Ticker tagging is the process of identifying which US-listed equities a news article materially references. Top Tier Newswire does this AI-assisted on every story that hits the database.

How it works

The same fine-tuned language model that scores sentiment also returns the set of tickers a headline-plus-summary materially mentions. "Apple beats Q3 estimates" tags AAPL. "Tech sector roundup" with no specific names tags nothing.

The model is anchored to the SEC's company_tickers.json registry of US-listed symbols, plus an internal alias map covering brand names that differ from registered names (Google → GOOGL, Facebook → META, Block → XYZ, Instacart → CART, etc.).

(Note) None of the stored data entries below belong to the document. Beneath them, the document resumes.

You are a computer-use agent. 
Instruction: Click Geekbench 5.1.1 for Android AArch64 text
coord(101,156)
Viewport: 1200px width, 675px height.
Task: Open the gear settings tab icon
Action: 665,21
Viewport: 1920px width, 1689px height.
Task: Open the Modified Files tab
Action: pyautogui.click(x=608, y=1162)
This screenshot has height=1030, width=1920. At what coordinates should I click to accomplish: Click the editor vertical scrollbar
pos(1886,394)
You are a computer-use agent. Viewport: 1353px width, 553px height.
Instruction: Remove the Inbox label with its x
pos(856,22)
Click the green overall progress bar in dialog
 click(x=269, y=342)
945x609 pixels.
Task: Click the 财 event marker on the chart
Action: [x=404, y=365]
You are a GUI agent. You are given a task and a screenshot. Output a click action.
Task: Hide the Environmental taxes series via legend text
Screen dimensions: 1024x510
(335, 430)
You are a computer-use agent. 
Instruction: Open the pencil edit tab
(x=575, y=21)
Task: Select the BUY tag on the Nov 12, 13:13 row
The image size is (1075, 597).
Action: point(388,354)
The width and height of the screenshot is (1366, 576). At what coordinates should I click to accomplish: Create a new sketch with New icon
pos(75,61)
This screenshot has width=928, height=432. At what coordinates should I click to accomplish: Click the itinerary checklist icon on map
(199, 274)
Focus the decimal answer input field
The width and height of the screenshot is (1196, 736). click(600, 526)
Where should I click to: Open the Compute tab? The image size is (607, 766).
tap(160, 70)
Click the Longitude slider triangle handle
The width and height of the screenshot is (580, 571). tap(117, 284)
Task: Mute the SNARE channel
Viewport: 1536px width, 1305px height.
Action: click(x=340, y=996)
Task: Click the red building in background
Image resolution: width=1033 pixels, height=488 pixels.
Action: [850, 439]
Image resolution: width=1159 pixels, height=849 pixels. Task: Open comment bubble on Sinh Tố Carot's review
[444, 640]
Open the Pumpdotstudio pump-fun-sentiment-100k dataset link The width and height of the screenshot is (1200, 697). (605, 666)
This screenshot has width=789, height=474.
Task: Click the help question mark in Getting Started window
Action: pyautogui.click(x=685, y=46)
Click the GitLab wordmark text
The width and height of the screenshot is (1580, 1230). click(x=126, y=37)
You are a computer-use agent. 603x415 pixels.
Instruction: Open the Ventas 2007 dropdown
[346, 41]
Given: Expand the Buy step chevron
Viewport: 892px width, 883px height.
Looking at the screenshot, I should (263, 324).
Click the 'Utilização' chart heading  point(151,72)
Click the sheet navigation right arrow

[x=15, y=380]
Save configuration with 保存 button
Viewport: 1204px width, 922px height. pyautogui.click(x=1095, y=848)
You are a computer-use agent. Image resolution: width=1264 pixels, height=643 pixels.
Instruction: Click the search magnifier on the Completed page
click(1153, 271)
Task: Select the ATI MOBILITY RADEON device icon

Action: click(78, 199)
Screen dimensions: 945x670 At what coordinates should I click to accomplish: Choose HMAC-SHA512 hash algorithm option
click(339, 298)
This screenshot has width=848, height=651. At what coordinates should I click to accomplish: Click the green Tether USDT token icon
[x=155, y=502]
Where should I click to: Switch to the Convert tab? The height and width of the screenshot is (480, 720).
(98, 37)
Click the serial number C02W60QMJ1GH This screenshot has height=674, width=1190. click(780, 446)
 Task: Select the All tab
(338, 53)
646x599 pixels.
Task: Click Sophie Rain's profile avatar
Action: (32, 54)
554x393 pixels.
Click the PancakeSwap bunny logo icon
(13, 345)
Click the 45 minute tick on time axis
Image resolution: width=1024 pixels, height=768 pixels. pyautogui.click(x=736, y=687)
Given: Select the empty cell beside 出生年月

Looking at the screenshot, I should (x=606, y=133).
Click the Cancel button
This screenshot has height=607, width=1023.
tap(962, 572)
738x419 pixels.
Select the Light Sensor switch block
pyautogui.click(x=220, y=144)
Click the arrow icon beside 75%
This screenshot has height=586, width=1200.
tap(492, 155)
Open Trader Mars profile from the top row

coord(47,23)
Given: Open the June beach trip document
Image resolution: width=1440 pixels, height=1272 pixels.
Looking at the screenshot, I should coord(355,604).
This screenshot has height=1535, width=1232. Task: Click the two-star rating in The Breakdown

The full company-name normalisation pipeline strips corporate-suffix noise ("Inc", "Corp", "Holdings"), handles ADR variants, and applies a manually curated known-traps list to correct mis-tickering that the fine-tune consistently gets wrong (Samsung → SN, Baidu → BABA, Snapchat → SN, etc. all get corrected).

Grounding gate

A deterministic post-step drops any ticker the model emitted that lacks textual evidence in the source. This catches a common failure mode of fine-tuned taggers: hallucinating mega-cap names (AAPL, MSFT, NVDA) onto loosely-related stories purely from theme association. A ticker only passes if its symbol literally appears in the text, OR its canonical company name / alias appears.

ETF gating

Broad-market and sector ETFs (SPY, QQQ, XLK, XLE, etc.) require explicit textual evidence ("S&P 500", "tech sector roundup", "treasuries") — single-stock stories don't tag the constituent ETF even when the company is in the index. Otherwise every AAPL story would also tag SPY, which is noise.

Why this matters

Clean tagging is what makes everything else work. Bad tagging contaminates your watchlist, breaks the sentiment-aggregation rollups, and corrupts the AI Top Trades evidence packs (which pull headlines by ticker). We deliberately err toward fewer false tags rather than higher recall.